Measures of allocative efficiency
Wed 19 Mar 2008 by David Grimmond.

In the last few weeks my colleagues, Gareth Kiernan and Adolf Stroombergen, have discussed the importance of what economists call allocative efficiency — ensuring that the nation’s resources flow into those activities where they are most valued.   I continue with that theme.   My aim is to present a measure of how big a deal allocative efficiency is for the New Zealand economy.  

To what extent is the allocation of resources in New Zealand responsive to economic performance?   Does investment in New Zealand tend to gravitate towards more productive activities?   Does our economy reward efficiency or are other factors such as luck, privilege, tax rules and regulations distorting investment behaviour?  

To investigate this issue I have developed a simple and quite crude indicator of allocative efficiency.  The measure compares national labour productivity (output per employee) with the unweighted average of labour productivity in seventeen industries (eg construction, retail, government etc).   If labour was shared evenly in each industry (i.e. employment in each industry would equal one-seventeenth of national employment) the index would equal one.   One would hope, perhaps naively, that economic and government forces would result in greater job opportunities in industries with high levels of labour productivity and, as a result, that the value of this measure would typically be greater than one.  This is not the case.   My allocative efficiency indicator has averaged 0.61 since 1998 for New Zealand, and was still close to this average level in 2007 (see graph).

So what gives?   Similar measures for Australia are higher, averaging 0.73 since 1998 and reaching 0.79 in 2007, but still well below one.   So a measure below one is not something unique to New Zealand.   Indeed it could well be typical of modern economies as the measure we use is based on labour productivity, not total factor productivity.   This means that low values in New Zealand will to some degree simply reflect low levels of capital intensity in desired service activities.   There can also be real world constraints that place limits on production levels in profitable activities.   For example, primary production is limited by the availability of suitable land and the stock of natural resources like fish and minerals.   In addition external constraints can also reduce opportunities in what otherwise should be profitable activities, the obvious example being the imposition of trade restrictions on agricultural products by other countries.  

Despite these caveats, I consider that the measure presented here provides strong circumstantial evidence that there are serious allocative efficiency problems in the New Zealand economy and that these problems have potentially a very large impact on the wellbeing of New Zealanders.   This view is based on the rules, laws, and regulations that exist in New Zealand that are likely to distort investment and employment decisions.   For example, a lack of capital gains taxes or inheritance taxes encourage investment into land based activities, GST rules favour goods exporting ahead of service exporting, regulations that impose high compliance costs on businesses are likely to impose a higher burden on small businesses, and so on.  

Despite a commodity price boom in recent years, which is likely to favour production in more capital intensive activities, there has been no increase in the New Zealand allocative efficiency measure in recent years — a trend very noticeable across the Tasman.

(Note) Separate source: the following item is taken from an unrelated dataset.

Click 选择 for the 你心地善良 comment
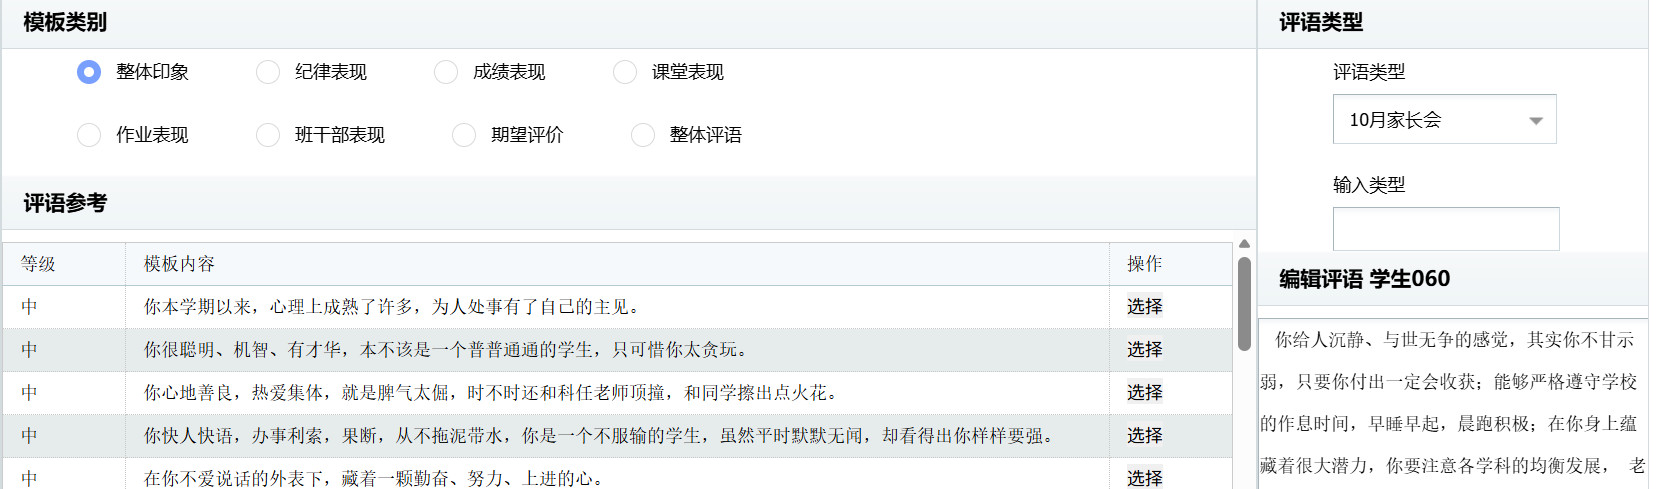Image resolution: width=1661 pixels, height=489 pixels. 1144,393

So how important is allocative efficiency for wealth creation?   In the nine years to June 2007 real GDP in New Zealand expanded by 34%.   Yet had production in New Zealand reflected the average productivity of each industry (i.e. had an index level of one prevailed over this time period),economic growth could have been 48% over the same period.   The implication is that even within this small time frame, national income levels would have been 10% higher today than they currently are.  

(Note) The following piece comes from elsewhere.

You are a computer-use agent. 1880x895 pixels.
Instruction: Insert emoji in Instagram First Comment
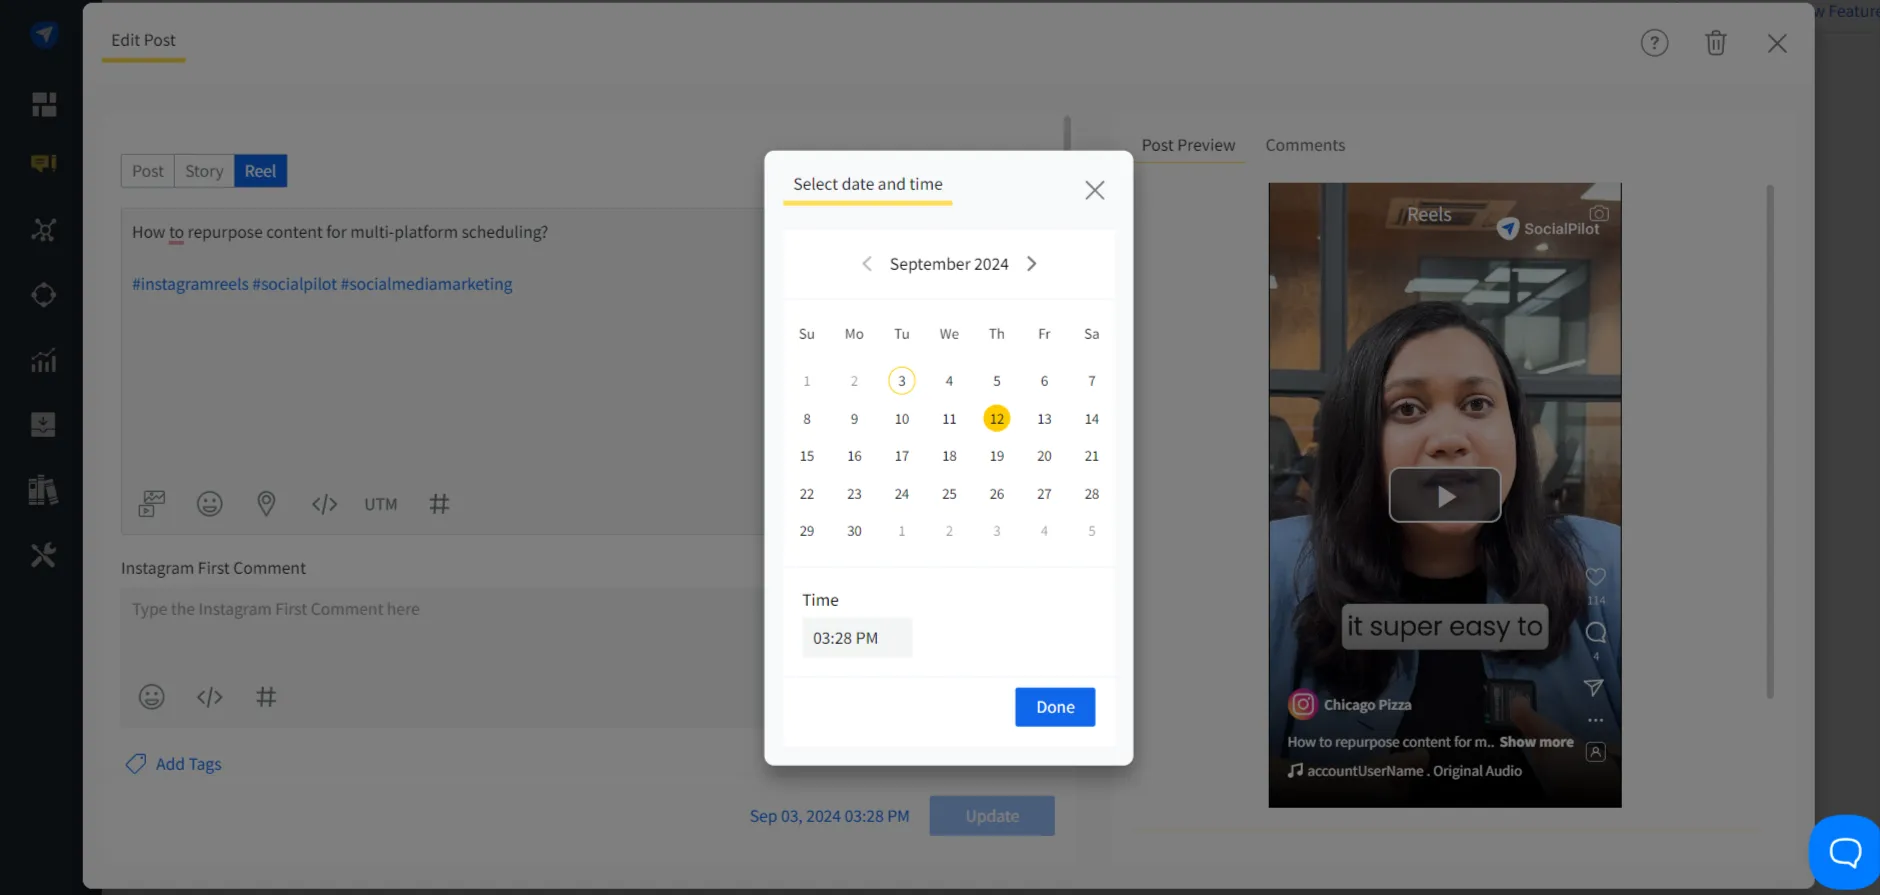tap(152, 697)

Matching Australia’s allocative efficiency might be considered a more realistic ambition.   An allocative efficiency measure of 0.73 in New Zealand, the average for Australia in the nine year period, would have implied economic growth in New Zealand of 41% and national incomes levels already 5% higher than they now are.  

To illustrate in another way, shifting 10,000 workers (half of one percent of the New Zealand workforce) from the industry with the third lowest level of labour productivity, education, to the industry with the third highest level of labour productivity, communication services, would theoretically raise the level of GDP by 2%.

We already have the technology to significantly improve our wealth without working any harder.   We just need to ensure that the rules that influence people’s economic decisions more accurately reflect their economic consequences.

We constantly talk about working smarter, but what it really means is not so much about working any smarter within any individual firm or organisation, but organising our societal rules so that the more productive receive the rewards of their greater productivity.